這幾天華楊一直在蹭我的飯,他把從家裡能騙來的錢全部貢獻給了約會,那是他忘卻現實的惟一機會。他的女朋友,我是指辛小野,似乎有無窮無盡的事情來找他商量,其中包括給同學過生日的禮品選購,兩星期一次的便秘的對付辦法,使用脫毛劑的效果,邦·喬維哪首歌唱的不盡如人意,等等等等。那時,他也忙得夠嗆,大多數時間是在忙於借錢,但約會仍使他窮上加窮,愁眉不展,以前,他是靠唱歌來消磨時間,現在他用唱歌來代替抽菸,好省下一些飯票。昨天,他喝醉之後把琴砸了,現在他沒有煙也沒有琴了。實際上,他什麼也沒有了,除了煩惱。我和他成大無所事事地躺在宿舍裡,就像幹在湖底的魚,任憑烈日暴曬,我們極度頹廢,奄奄一息,坐以待斃。

22

我開始給高中同學寫信,希望從他們那兒能聽到一些好訊息,但什麼也沒有,他們不是像我們一樣,就是比我們更糟,大家都整天心情浮躁,走來走去,希望出點事情,但又都無事可做。

事實上,要做的事情一大堆,髒衣服一個月沒洗了,開學時發我的教科書還是新的,只不過扉頁上寫了我的名字,我從家裡偷了200元國庫券,兌成人民幣買了個錄青機,天天聽齊秦的歌兒,僅僅為了加強失戀的感受,那些歌矯情誇張,卻正迎合我的心境,接連幾天,我曾為它們落下眼淚,同時也為我自己哭泣,我的女朋友——向曉飄,在我還沒操過情況下離我而去,這叫我非常後悔,我整夜地想著以前每一次可以操她的機會,那些機會我未曾很好的利用,現在正為別人所利用。以前我們關係挺好,我記得有一次,那是上高二的時候,她曾用保溫飯盒給我送午飯。還有一次,在紫竹院的一條長椅上,她的幾個同學從我們身旁走過,她竟沒有讓我把放在她Rx房上的手拿開,我估計那幫傻逼一定看到了,可她完全不顧。
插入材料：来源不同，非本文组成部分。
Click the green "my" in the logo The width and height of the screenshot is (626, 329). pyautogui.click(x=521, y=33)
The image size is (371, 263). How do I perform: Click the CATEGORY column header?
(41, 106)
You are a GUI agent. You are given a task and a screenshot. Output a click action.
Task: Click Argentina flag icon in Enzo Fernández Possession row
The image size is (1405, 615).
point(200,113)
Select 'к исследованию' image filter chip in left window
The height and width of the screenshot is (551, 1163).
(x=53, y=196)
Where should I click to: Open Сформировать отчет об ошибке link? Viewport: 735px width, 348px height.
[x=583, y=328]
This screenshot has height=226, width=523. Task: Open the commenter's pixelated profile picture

對向曉飄的回憶使我陷入固執的痛苦之中而不能自拔,陷入難言的想象中的嫉妒之中而無法擺脫,總之,是叫我傷透了心。我去找她時好話說盡,但她對我態度冷漠,由此我推想,她一定叫人給操了,這搞得我更加難過。

那一段,我成天恍恍惚惚,焦慮不安,心理陰暗,想法荒唐,幾乎死掉。

華楊就住在我們宿舍隔壁,對我的情況瞭如指掌,他用羅大佑的歌來加重傷感氣氛,通常他是這麼做的:先去不知哪裡借一把琴,然後躺到我的床上一唱就是三四個小時,以此來"讓我分神,使我從痛苦中解脫出來"。
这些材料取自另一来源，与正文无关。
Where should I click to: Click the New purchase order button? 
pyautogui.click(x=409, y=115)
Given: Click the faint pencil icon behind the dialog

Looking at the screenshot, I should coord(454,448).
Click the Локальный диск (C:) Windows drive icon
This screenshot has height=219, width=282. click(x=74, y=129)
實際上,我既沒有分神也沒有解脫,而是更加煩躁,更加無所適從。像我們那一代的其他人一樣,我也喜歡羅大佑,經常聽他的《鹿港小鎮》、《穿過你的黑髮的我的手》、《小妹》等等,這種喜歡從某種角度講是帶著柔情成分的,不管當時我有沒與誰在戀愛。我說過,那時我們面對的最可怕的東西就是無所事事,就是空虛,就是莫名其妙的無聊,我看不到前途,對自己也沒有信心,缺乏理想信念之類父輩曾擁有過的美好東西,弄不清生活的意義和價值,找不到讓自己行動起來的理由,任何行動,由於沒有目標,好像都是荒謬的。如果我那時知道自己一生都將在荒謬中度過的話,我也就不胡鬧了。可那時候我不知道,我周圍的人也不知道。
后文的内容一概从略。